Bottom line 11 years into the plan.
Gained $619k in home equity; while I could have gained $180k or $812k in Roth value
I mention in one of the discussions after my update 2 years ago that I would try to take into account the fact that home equity could still occur without extra payments on the mortgage(s) and I should try to account for that. So here is how I see those numbers.
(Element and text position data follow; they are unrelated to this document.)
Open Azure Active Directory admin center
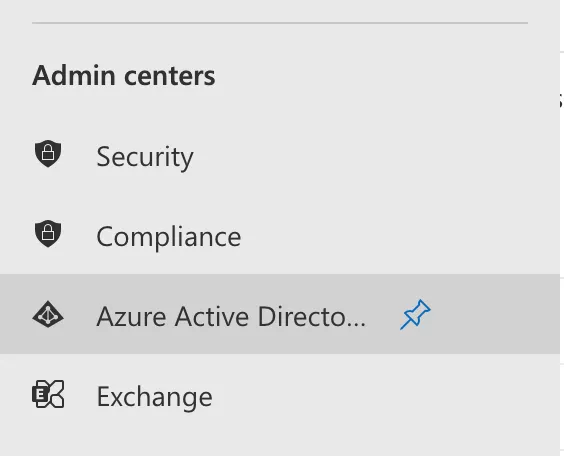This screenshot has width=564, height=456. (231, 316)
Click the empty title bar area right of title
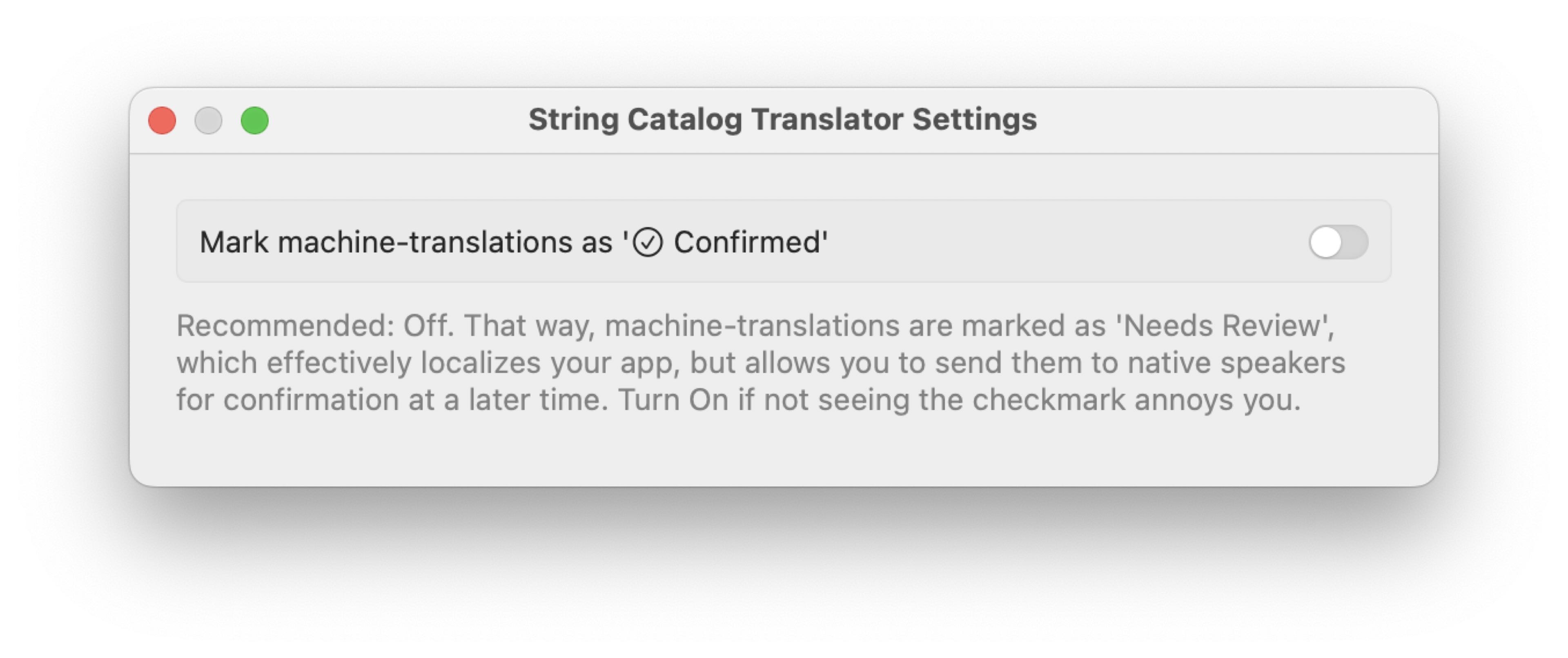 (1236, 120)
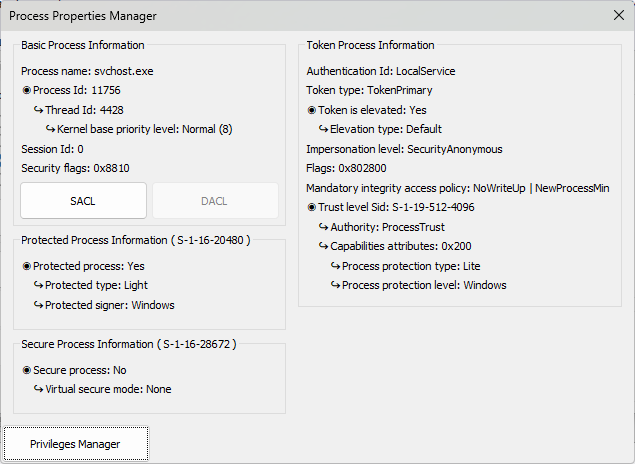Select the Trust level Sid radio button
635x464 pixels.
click(x=312, y=207)
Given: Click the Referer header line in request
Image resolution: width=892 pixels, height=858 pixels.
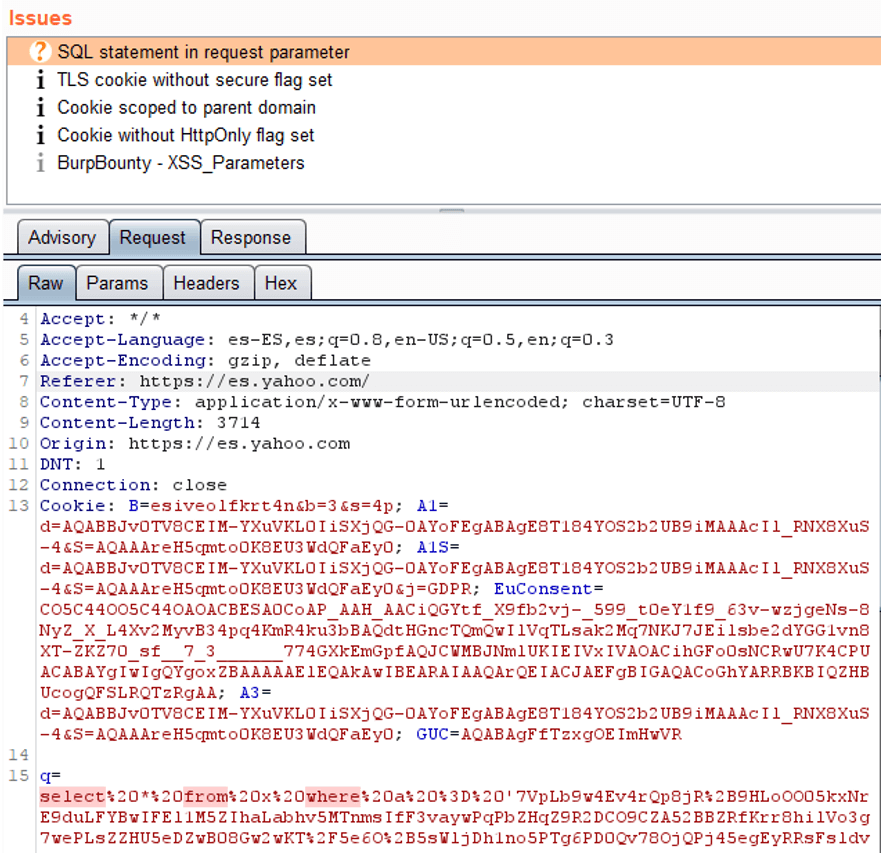Looking at the screenshot, I should [204, 381].
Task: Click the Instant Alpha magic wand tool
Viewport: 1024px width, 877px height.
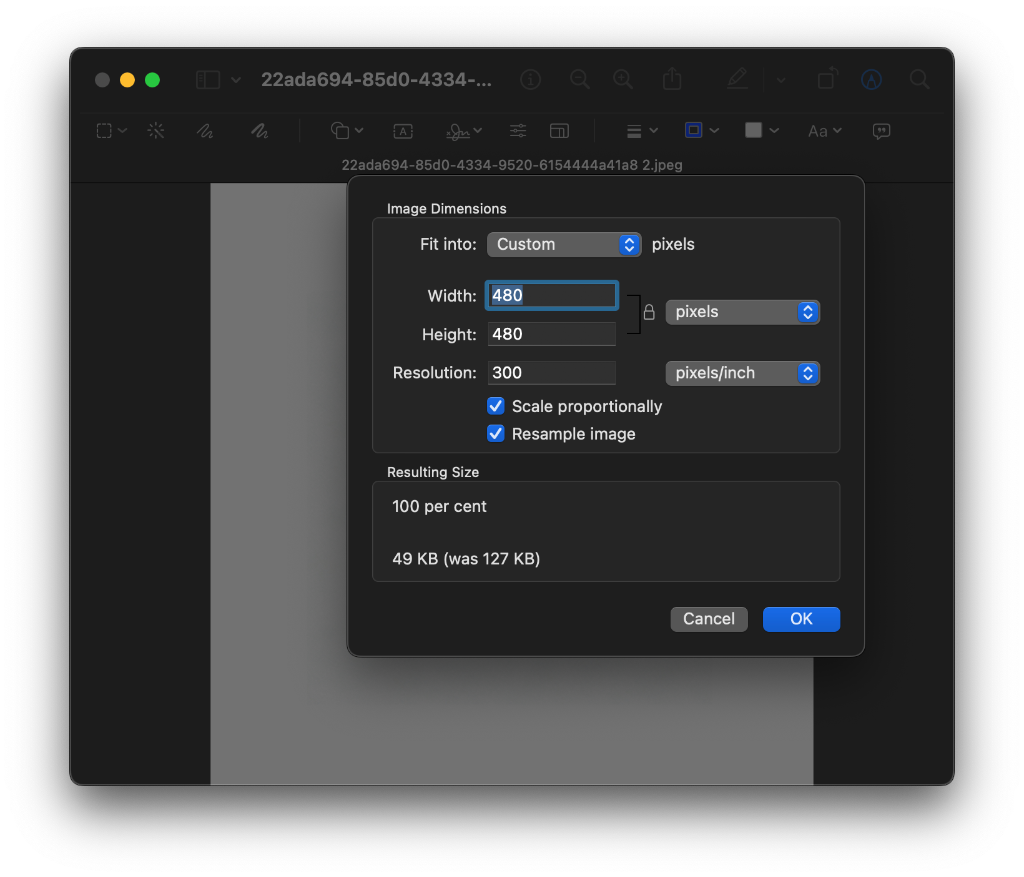Action: [x=156, y=131]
If I would have stayed the course investing and making our regular home payments, I would have $214k in my Roth for a positive $180k (both values previously mentioned). However, we would owe $39k on the rental; now worth the previously mentioned $305k. We would also owe $216k on our primary home; now worth $389k. This would equal a positive $266k in equity on the rental and a positive $173k on our primary home. This makes for a positive $439k in home equity plus the positive $214k from the Roth for a total gained equity of $653k vs the positive $619k solely in home equity I have today…but this is not quite a fair comparison as I became more aggressive in paying off the property
If a person was as committed to investing in market as we are in paying down our mortgages (>35% of our net pay or 360% mortgage payment) they could potentially have $846k for a positive $812k in equity through some type of market investment (this investing is more than the values allowed for Roth and traditional IRA limits) that would make for $812k in investment equity and $439k in property equity for a total of $1.25M.
From what I was told last year by a fellow forum user “BB” a majority of this potential aggressive investing would have to be through a taxable brokage account since the additional mortgage payments we are making are over the annual Roth and traditional IRA limits.